Treatment of Dysphagia Flashcards
What is cervical auscultation?
Cervical auscultation is the use of a listening device, typically a stethoscope in clinical practice, to assess swallow sounds and by some definitions airway sounds
When can cervical auscultation be used?
During an evaluation and/or treatment!
What is the relationship between cervical auscultation and silent aspiration?
In instances of silent aspiration, you may hear changes in their breath sounds that you couldn’t hear unless completing cervical auscultation
(Stridor or wet breath sounds)
How do you know which exercises you should have the patient do?
Base the treatment off of what symptoms you observed during the swallow assessment/MBSS? e.g. Poor bolus control/cohesion? Anterior loss of the bolus? Oral residue? Pre-swallow spillage? Pharyngeal residue? Aspiration before the swallow? Aspiration after the swallow?
Once you know what the symptom is, what’s the next step?
Figure out the physiological cause of the symptoms you observed.
e.g.
Poor bolus control BECAUSE of impaired Lingual/labial strength?
Impaired oral sensation?
Decreased tongue base retraction?
Decreased hyolaryngeal excursion?
Decreased pharyngeal constriction/peristalsis?
Decreased opening of the UES?
Once you’ve identified the symptoms through a swallow assessment and identified a physiological cause of those symptoms, what’s next?
TREATMENT!
i.e Compensation (diet modification, postural changes), Facilitation (exercises), or both!
Describe compenstion as a treatment strategy.
Techniques designed to compensate for lost function
Compensatory treatment procedures are those that control the follow of food and eliminate the patient’s symptoms without necessarily changing the physiology of the swallow.
- Logemann (1998)
Describe facilitation as a treatement strategy.

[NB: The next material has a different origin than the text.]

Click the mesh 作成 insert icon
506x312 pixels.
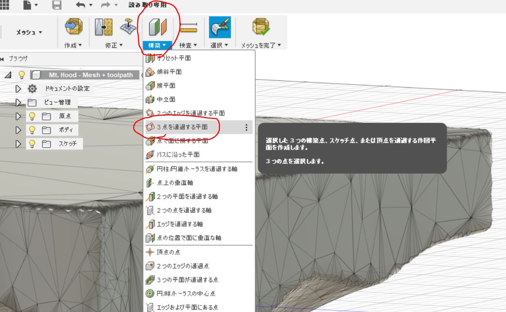(x=74, y=26)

Improve function or change the swallow physiology.
These are the EXERCISES designed to produce a change in the way someone swallows.
Is there a time when you would ONLY use one approach? (Only facilitation or only compensation)
ONLY Compensation: If it’s a progressive disease, compensation might be the best option so they aren’t more fatigued than necessary.
ONLY Compensation: Laryngectomy or other surgeries that prevent the patient from accomplishing a facilitating strategy.
ONLY Facilitation: this is a bit rarer because even if the patient isn’t using a compensatory strategy, the SLP might be compensating in therapy. e.g. Reducing the size of the bolus, the texture of the bolus, etc.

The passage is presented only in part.